The reinforcing structure 300 may be disposed along the first side S1 of the image sensor chip 200, and may be spaced apart from the first chip pads 231 in contact with the first side S1. The reinforcing structure 300 may be disposed so as not to overlap the first chip pads 231 in the vertical direction. The reinforcing structure 300 may include a body portion 310 and a lower adhesive film 315L attaching the body portion 310 to an upper surface of each of the package substrate or the image sensor chip. In example embodiments, the reinforcing structure 300 may further include an upper adhesive film 315U attached to a lower surface of a transparent cover 500 disposed in a subsequent process. Together, lower adhesive film 315L and upper adhesive film 315U, may be labeled as adhesive film 315.

Referring to FIG. 9D, the adhesive material GL may be dispensed along the first to fourth sides S1, S2, S3, and S4 of the image sensor chip 200. The image sensor chip 200 may have a pixel array region PA in which active pixels are arranged positioned at the center, and an adhesive material GL surrounding the pixel array region PA may be disposed on an upper surface of the image sensor chip 200. The adhesive material GL may be dispensed on an upper surface of the image sensor chip 200 in an amount sufficient to cover both the side surface and the upper surface of the reinforcing structure 300.

Referring to FIG. 9E, a transparent cover 540 may be disposed on the adhesive material GL, and the adhesive material GL may be cured, thereby forming a dam 400.

The transparent cover 500 may be disposed on the adhesive material (GL, see FIG. 9D) and the reinforcing structure 300. The lower surface of the transparent cover 500 may be in contact with the upper surface of the upper adhesive film 315U of the reinforcing structure 300, but an example embodiment thereof is not limited thereto, and in example embodiments, the upper surface of the body portion 310 may be spaced apart from the lower surface of the transparent cover 500 in the vertical direction, and the adhesive material GL may extend between the body portion 310 and the transparent cover 500. The dam 400 may be formed by curing the adhesive material (GL, see FIG. 9D) disposed between the image sensor chip 200 and the transparent cover 500 in the previous process (see FIG. 9D).

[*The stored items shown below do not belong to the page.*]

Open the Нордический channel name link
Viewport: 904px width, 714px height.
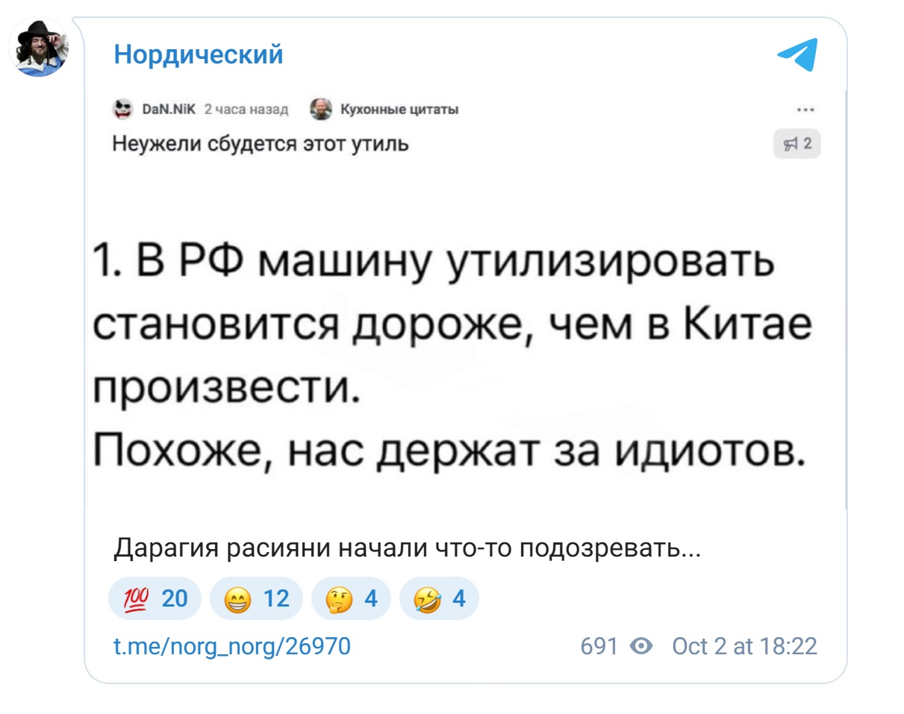[x=199, y=54]
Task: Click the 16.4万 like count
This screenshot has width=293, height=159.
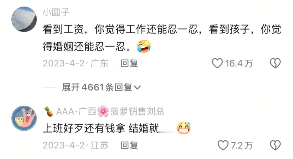Action: 239,63
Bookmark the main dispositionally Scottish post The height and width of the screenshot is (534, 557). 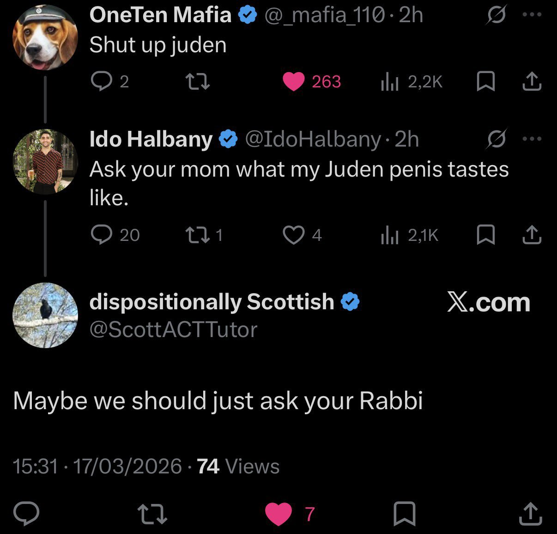404,514
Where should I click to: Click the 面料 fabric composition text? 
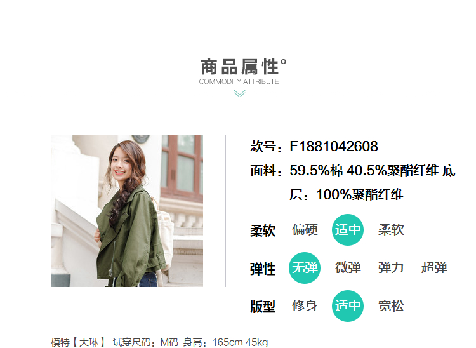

In example embodiments, the side surface of the dam 400 may have a curved shape, concave toward the dam 400, but an example embodiment thereof is not limited thereto.

Referring to FIG. 9F, an encapsulant 600 may be formed. The encapsulant 600 may cover at least a portion of each of the image sensor chip 200, the dam 400, the conductive wire WB, and the transparent cover 500 on the package substrate 110. The encapsulant 600 may cover at least a portion of the side surface of the dam 400, and the encapsulant 600 may cover at least a portion of the side surface of the transparent cover 500.

Referring to FIGS. 1A and 1B, by disposing external connection conductors 700 below the package substrate 110, the image sensor package 100 in the example embodiment may be formed. The external connection conductors 700 may be attached to the lower surface of the lower pads 118.

According to the aforementioned example embodiments, by including a reinforcing structure disposed adjacent to one side region of the image sensor chip in which the bonding wire is not connected, influence of thermal stress may be reduced, such that damage such as cracks may be effectively prevented.

While the example embodiments have been illustrated and described above, it will be configured as apparent to those skilled in the art that modifications and variations could be made without departing from the scope of the present disclosure.